Secure Design: Encryption
CS 493/693 Lecture,
Dr. Lawlor, 2006/02/22
Encryption is just the use of two functions E (for encryption) and D (for decryption) where
ciphertext = E(plaintext,keyE)
plaintext = D(ciphertext,keyD)
The idea is once you've get the keys settled, you can send the
ciphertext across an untrusted network without revealing anything about
the secret plaintext.
Symmetric or Secret-Key Encryption
In a symmetric cipher, the encryption and decryption keys are the same: keyE==keyD.
This means the key has to be kept secret like a password. In
other words, secret-key encryption is "secrecy amplification", and is
hence subject to all the usual secrecy problems as passwords.
The oldest cipher by far is the "substitution cipher", where one letter
is replaced by another. The oldest and simplest of these is the
"caesar cipher", ROT13:
ciphertext = (plaintext + 13 mod 26)
plaintext = (ciphertext + 13 mod 26)
So
"foobar" becomes
"sbbone", and
"abcdefghijklmnopqrstuvwxyz" becomes
"nopqrstuvwxyzabcdefghijklm".
In general, replacing one letter by another fixed letter is not a good
idea. Note how both 'o's translated into 'b's. These
duplications (and in general letter frequencies and interrelationships)
are the reason substitution ciphers are printed in the newspaper
(google: "cryptoquote") and regularly broken by ordinary folks, even
when the substitution is an arbitrary table.
Suprisingly, all modern symmetric ciphers are just substitution ciphers
with a twist--in addition to substitutions, mix subsequent letters
together. So instead of just
for (i=0;i<message_length;i++)
out[i] = table [ in[i] ^ key[i%keylen] ];
you do
temp = 0;
for (i=0;i<message_length;i++) {
temp = in[i] ^ table [ temp ^ key[i%keylen] ]; /* should be way more thorough mixing */
out[i] = temp;
}
This "chaining" mixes together information from the past (in temp) with
the present (in[i]), which completely screws up the letter frequencies
and statistical relationships, making it much tougher to crack.
The oldest useful symmetric cipher is the venerable 56-bit "DES" (the
Data Encryption Standard) and the stopgap 112-bit "triple-DES" or
"3DES". The new standard symmetric cipher is "AES" (the
Advanced Encryption Standard) which can use a key length of 128, 256,
or 512 bits.
Asymmetric/Public-Key Encryption
With this form of encryption, the encryption and decryption keys are
different. This lets you give away one key, and keep the other
(e.g., in a vault). If you keep the encryption key and publish
the decryption key, you can make unforgeable messages that anybody can
decrypt, but nobody else can forge.

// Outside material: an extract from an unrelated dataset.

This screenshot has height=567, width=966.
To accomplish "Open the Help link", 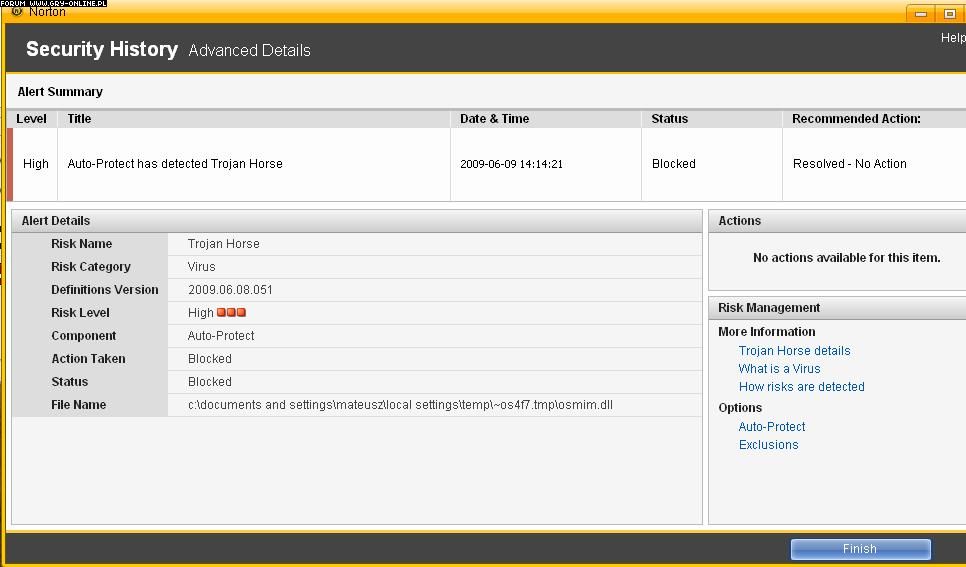I will (x=953, y=38).
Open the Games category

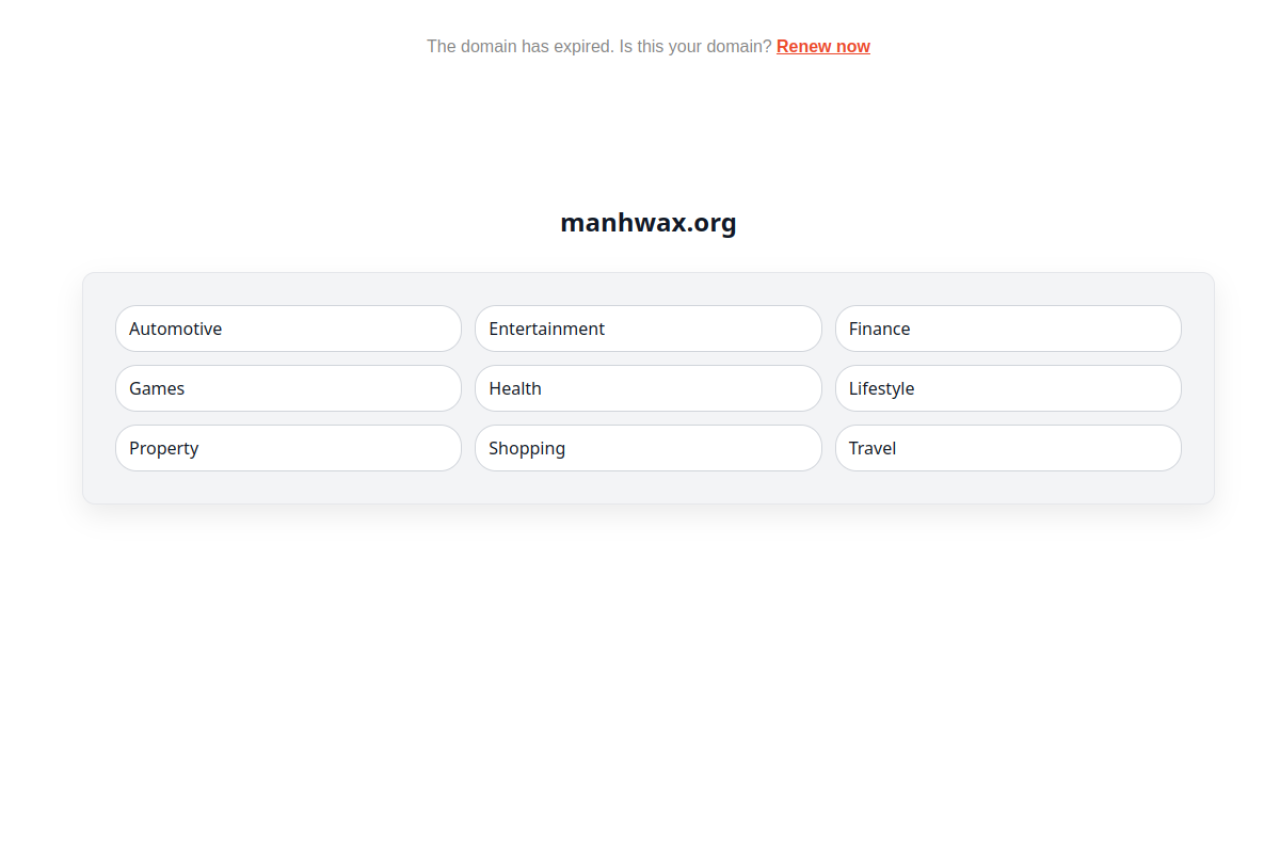288,388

If you keep the decryption
key and publish the encryption key, you can decrypt messages that
people send you, but nobody else can read.
There's a beautiful Java implementation of RSA public-key encryption here.
Sun's "java.math.BigInteger" class is tailor-made for RSA: it's got
arbitrary precision, prime finding, and modular exponentiation.
You can win cash prizes for factoring really long integers with the RSA prizes, since the security of RSA rests in part of the difficulty of factoring large composite numbers.
US Export Controls on Encryption
Prior to 1996, encryption with a key length of over 40 bits was
considered "munitions-grade", and exporting any encryption software
capable of using more than 40 bits required a very difficult to obtain
license.
In 1996 President Clinton increased the free-export limit to 56 bits
(standard DES). You can apply for a license from the Department
of Commerce to export stronger encryption. However, certain
countries are still embargoed: "Applicants may submit license applications for exports and reexports of certain encryption commodities and software in unlimited quantities for all destinations except Cuba, Iran, Iraq, Libya, North Korea, Syria, and Sudan."
Because of these legal restrictions, most encryption software is hosted
outside the US. OpenBSD and
Libtomcrypt are hosted in Canada.
OpenSSL is hosted in Germany. Apache-SSL is hosted in the UK.